4. Für jeden der 44 Verstöße ist ein Ordnungsgeld in Höhe von jeweils 2.000 € festzusetzen, so dass sich ein Gesamtbetrag von 88.000 € ergibt.

 

Normenkette

ZPO § 377 Abs. 3, § 397 Abs. 1, § 411 Abs. 3, § 724 Abs. 1, § 750 Abs. 1-2; BetrVG § 23 Abs. 3; ArbGG § 72a Abs. 5 S. 6

 

Verfahrensgang

LAG Berlin-Brandenburg (Entscheidung vom 17.09.2014; Aktenzeichen 15 TaBV 706/14)

LAG Berlin-Brandenburg (Entscheidung vom 17.09.2014; Aktenzeichen 15 TaBV 1746/14)

 

Tenor

1. Der Arbeitgeberin wird wegen der Zuwiderhandlungen gegen die Verpflichtung aus dem Beschluss des Landesarbeitsgerichts Berlin-Brandenburg vom 17.09.2014 - 15 TaBV 706/14 und 15 TaBV 1746/14 - ein Ordnungsgeld i. H. v. 88.000,00 € (achtundachtzigtausend) auferlegt.

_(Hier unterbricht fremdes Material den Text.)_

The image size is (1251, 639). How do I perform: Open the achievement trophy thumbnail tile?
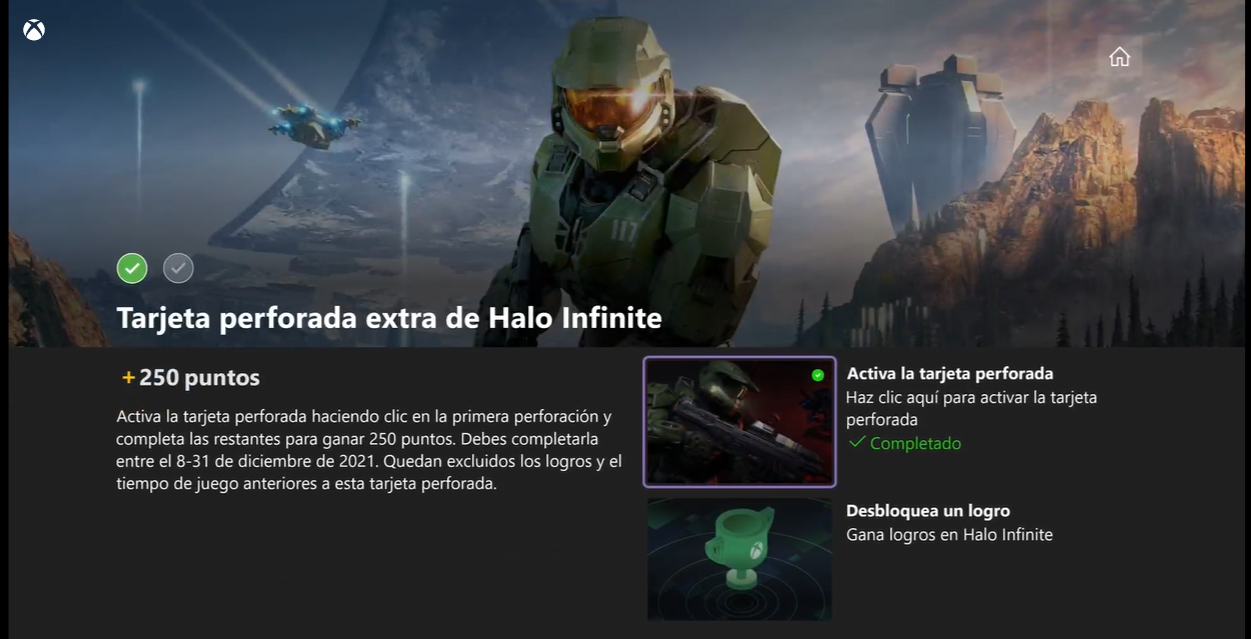click(x=739, y=559)
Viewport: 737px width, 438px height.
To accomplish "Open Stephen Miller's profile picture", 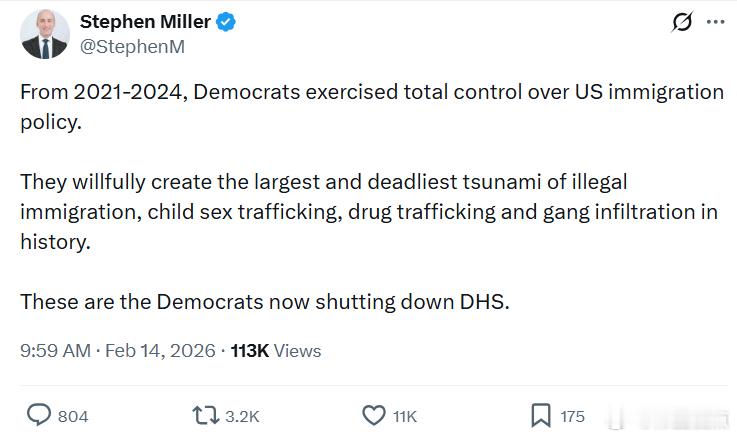I will point(45,34).
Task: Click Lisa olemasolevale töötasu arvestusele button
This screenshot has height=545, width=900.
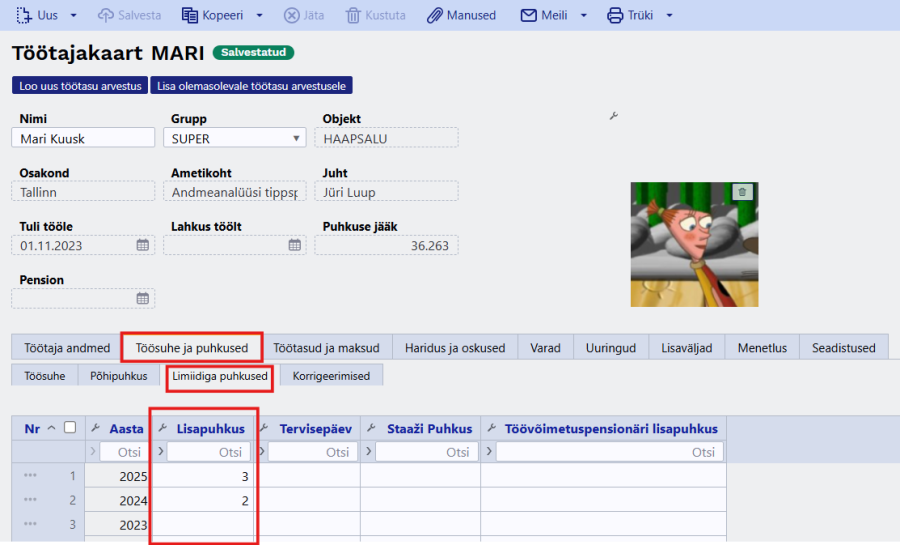Action: tap(252, 86)
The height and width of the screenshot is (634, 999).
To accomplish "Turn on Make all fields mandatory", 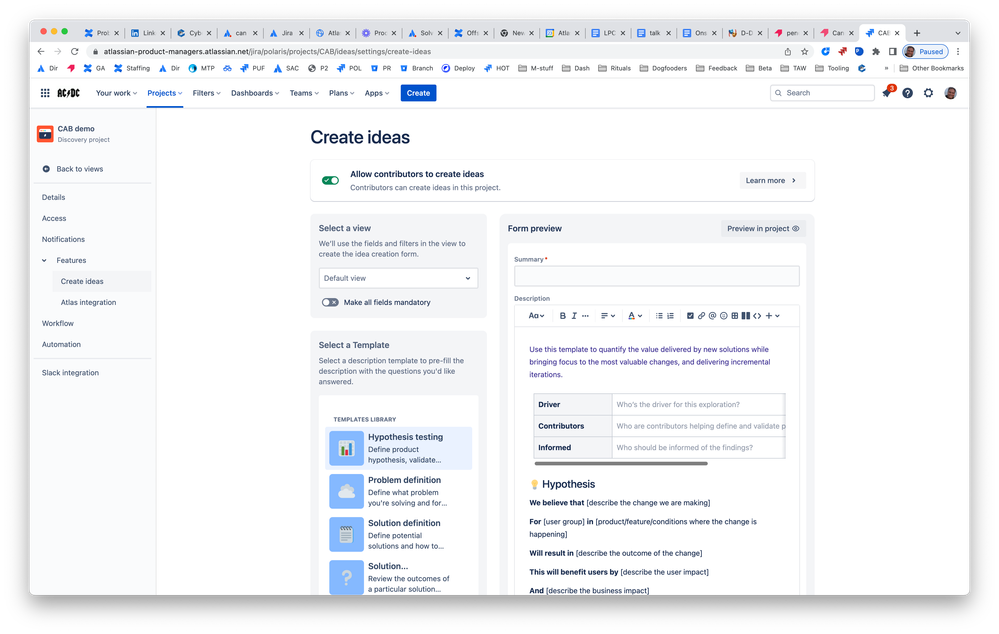I will click(331, 302).
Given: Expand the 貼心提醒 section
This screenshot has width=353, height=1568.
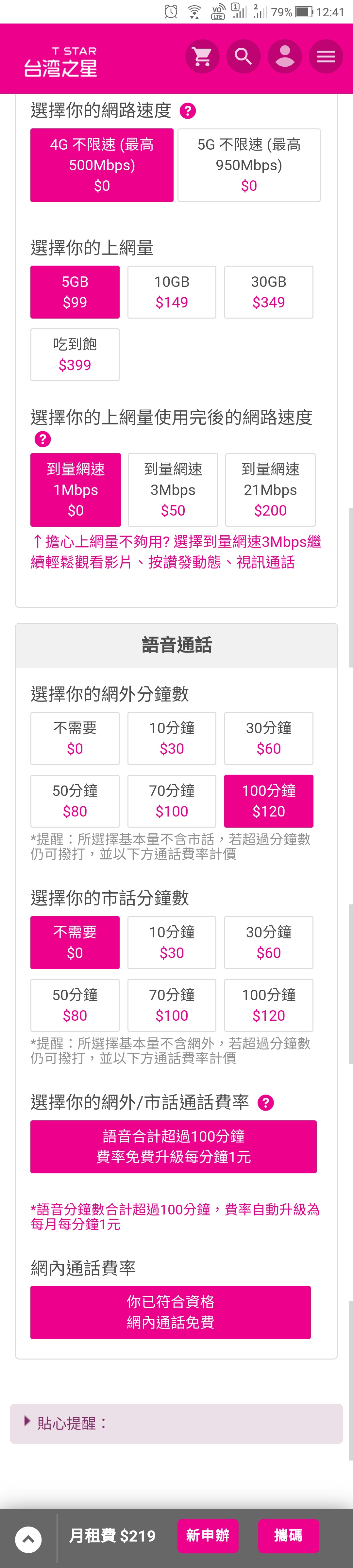Looking at the screenshot, I should 176,1424.
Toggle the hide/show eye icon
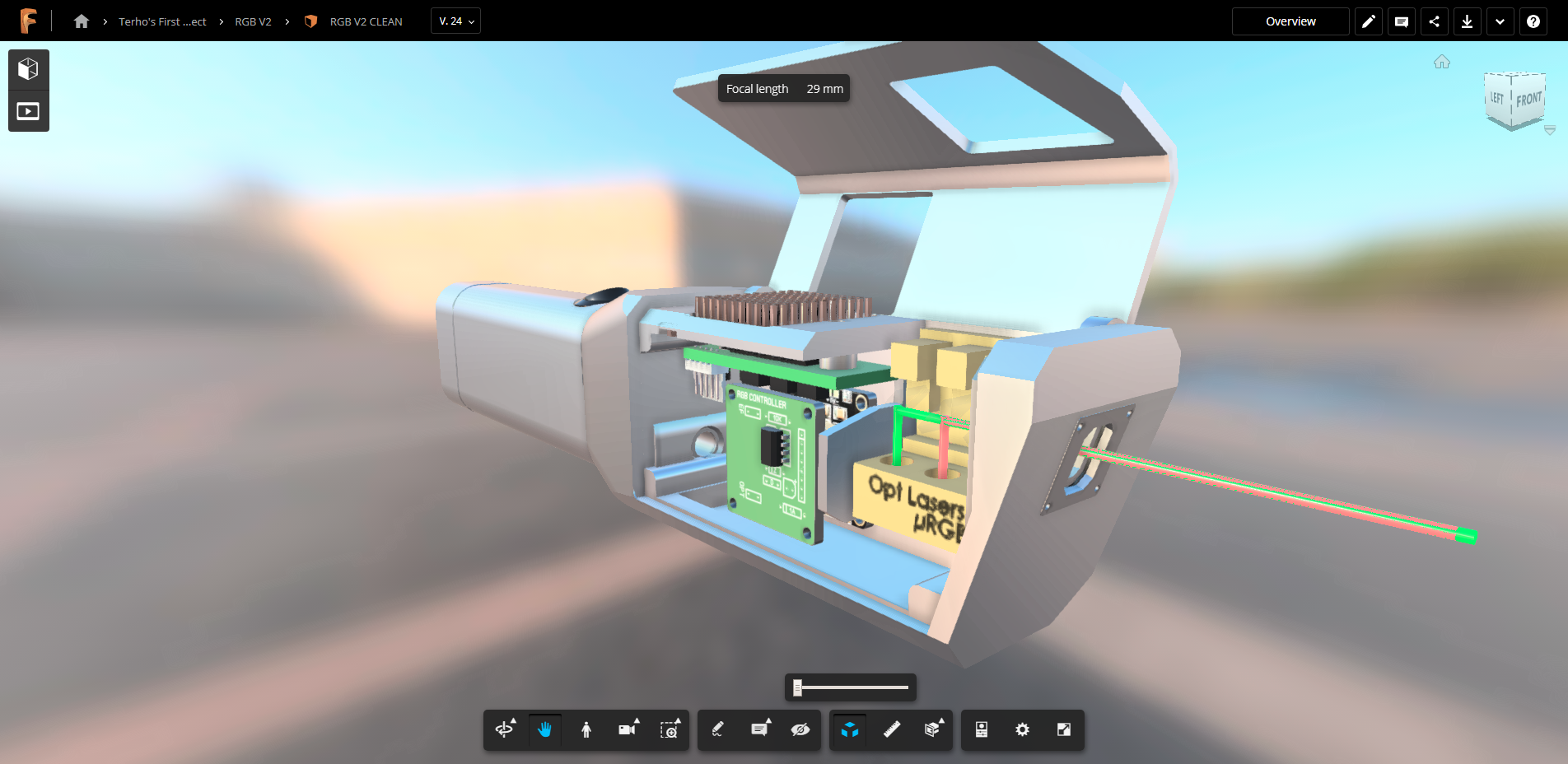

2. Im Übrigen werden der Antrag und die sofortige Beschwerde zurückgewiesen.

 

Gründe

I.

Die Beteiligten streiten im Rahmen der Zwangsvollstreckung darüber, ob gegen die Beteiligte zu 2), die Arbeitgeberin, gemäß § 23 Abs. 3 BetrVG ein Ordnungsgeld zu verhängen ist. Die Arbeitgeberin betreibt ein größeres Krankenhaus in Berlin. Der Beteiligte zu 1) ist der antragstellende Betriebsrat.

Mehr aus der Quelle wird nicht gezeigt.